Data records

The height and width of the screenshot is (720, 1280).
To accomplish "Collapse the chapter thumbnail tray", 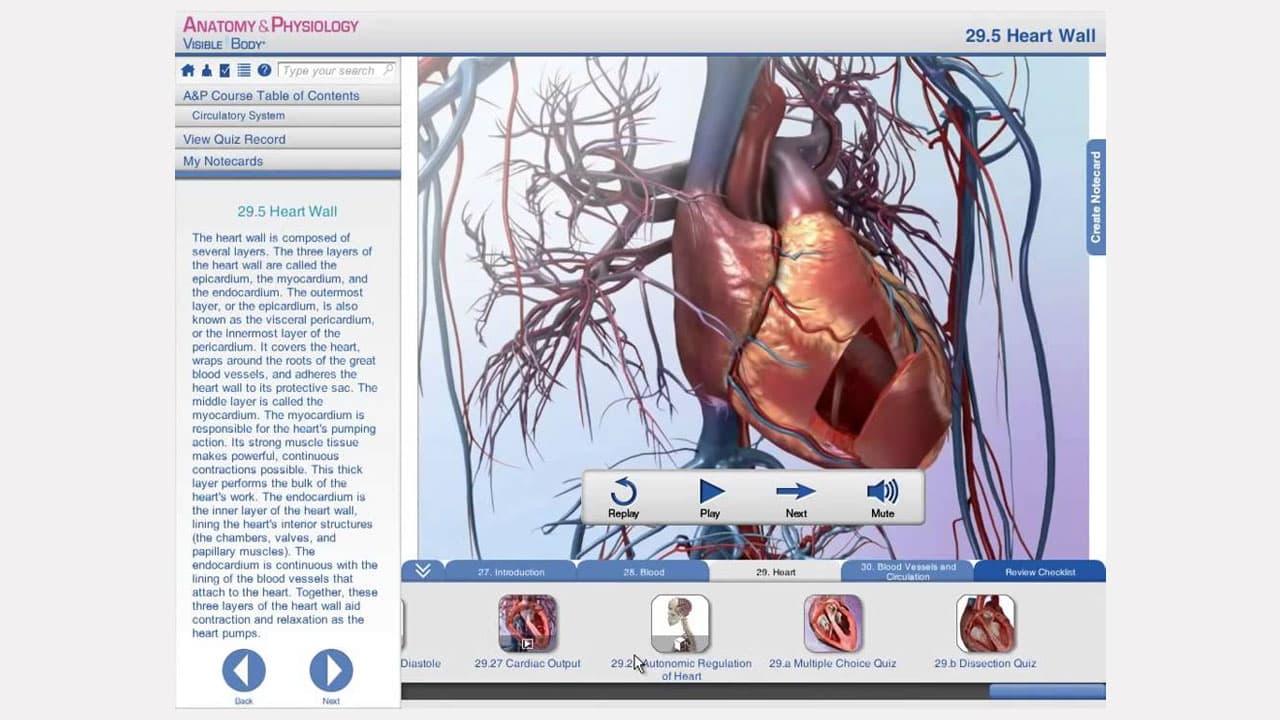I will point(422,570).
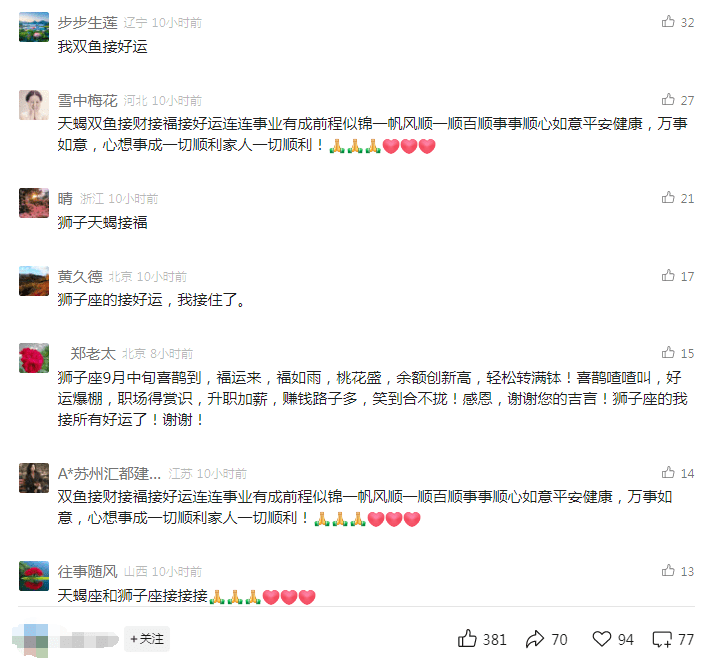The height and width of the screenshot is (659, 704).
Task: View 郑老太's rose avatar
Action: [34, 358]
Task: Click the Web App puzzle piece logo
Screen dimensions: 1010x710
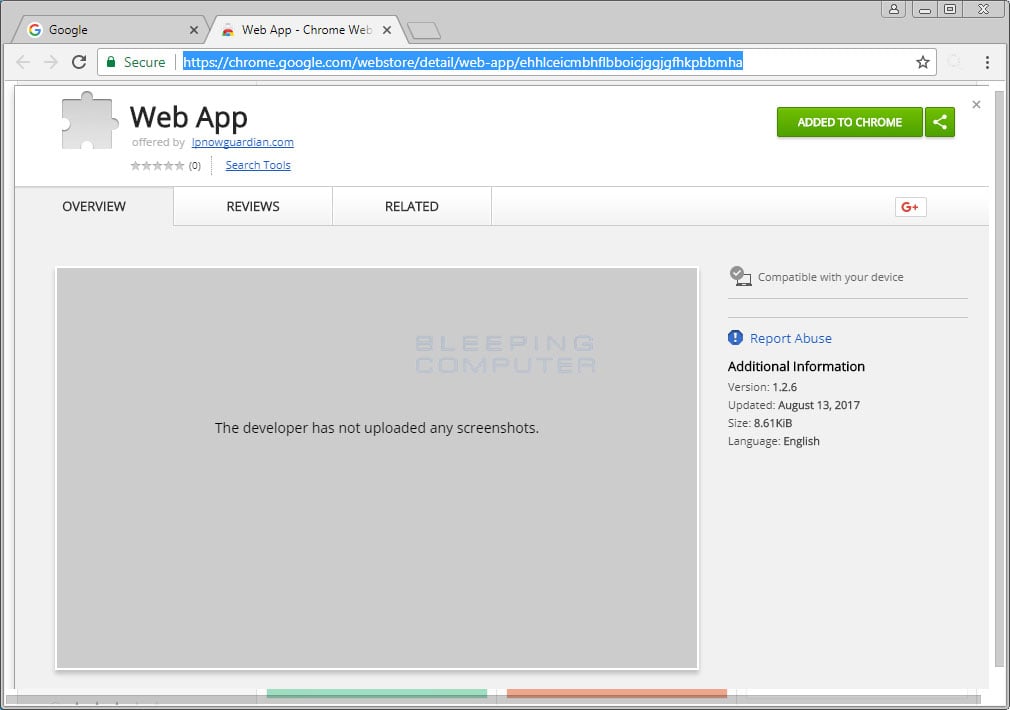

What you need to do - All that is wanted is an exact copy of the lines from the line bearing "Task: Click the Web App puzzle piece logo" through the final line of the entries, including both ends but no pictures.

Solved exercise -
Task: Click the Web App puzzle piece logo
Screen dimensions: 1010x710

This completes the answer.